* _THE PROBLEM_:
All lines from the one with "Open the Challenges page" onward, through the last line of the records below, are to be retyped word for word.

====

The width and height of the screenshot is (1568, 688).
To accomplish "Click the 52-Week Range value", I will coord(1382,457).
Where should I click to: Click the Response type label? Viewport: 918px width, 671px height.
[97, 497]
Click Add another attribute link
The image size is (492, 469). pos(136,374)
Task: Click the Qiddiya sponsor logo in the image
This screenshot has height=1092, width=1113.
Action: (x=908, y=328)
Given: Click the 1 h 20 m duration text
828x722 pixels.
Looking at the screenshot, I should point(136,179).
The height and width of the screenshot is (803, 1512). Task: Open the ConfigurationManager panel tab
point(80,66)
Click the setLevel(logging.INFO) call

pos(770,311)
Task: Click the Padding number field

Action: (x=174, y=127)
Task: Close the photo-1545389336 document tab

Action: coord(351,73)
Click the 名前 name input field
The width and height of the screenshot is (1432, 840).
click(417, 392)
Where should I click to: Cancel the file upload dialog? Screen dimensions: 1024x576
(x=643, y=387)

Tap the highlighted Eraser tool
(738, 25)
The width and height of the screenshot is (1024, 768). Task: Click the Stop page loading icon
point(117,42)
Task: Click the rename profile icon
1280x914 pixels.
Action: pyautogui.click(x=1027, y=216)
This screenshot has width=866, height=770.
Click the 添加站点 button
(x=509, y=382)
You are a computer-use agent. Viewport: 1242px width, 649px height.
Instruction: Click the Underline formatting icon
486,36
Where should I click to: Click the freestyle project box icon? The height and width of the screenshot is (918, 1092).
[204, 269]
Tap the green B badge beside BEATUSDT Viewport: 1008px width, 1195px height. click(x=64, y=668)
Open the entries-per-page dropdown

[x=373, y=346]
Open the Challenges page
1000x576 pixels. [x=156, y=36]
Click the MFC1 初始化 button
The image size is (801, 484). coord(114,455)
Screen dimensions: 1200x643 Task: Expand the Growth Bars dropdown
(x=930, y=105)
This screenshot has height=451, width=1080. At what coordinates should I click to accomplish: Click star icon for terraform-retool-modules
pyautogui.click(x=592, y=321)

====

* _SOLUTION TO THIS PROBLEM_:
Open the Challenges page
1000x576 pixels. [x=156, y=36]
Click the MFC1 初始化 button
The image size is (801, 484). coord(114,455)
Screen dimensions: 1200x643 Task: Expand the Growth Bars dropdown
(x=930, y=105)
This screenshot has height=451, width=1080. At what coordinates should I click to accomplish: Click star icon for terraform-retool-modules
pyautogui.click(x=592, y=321)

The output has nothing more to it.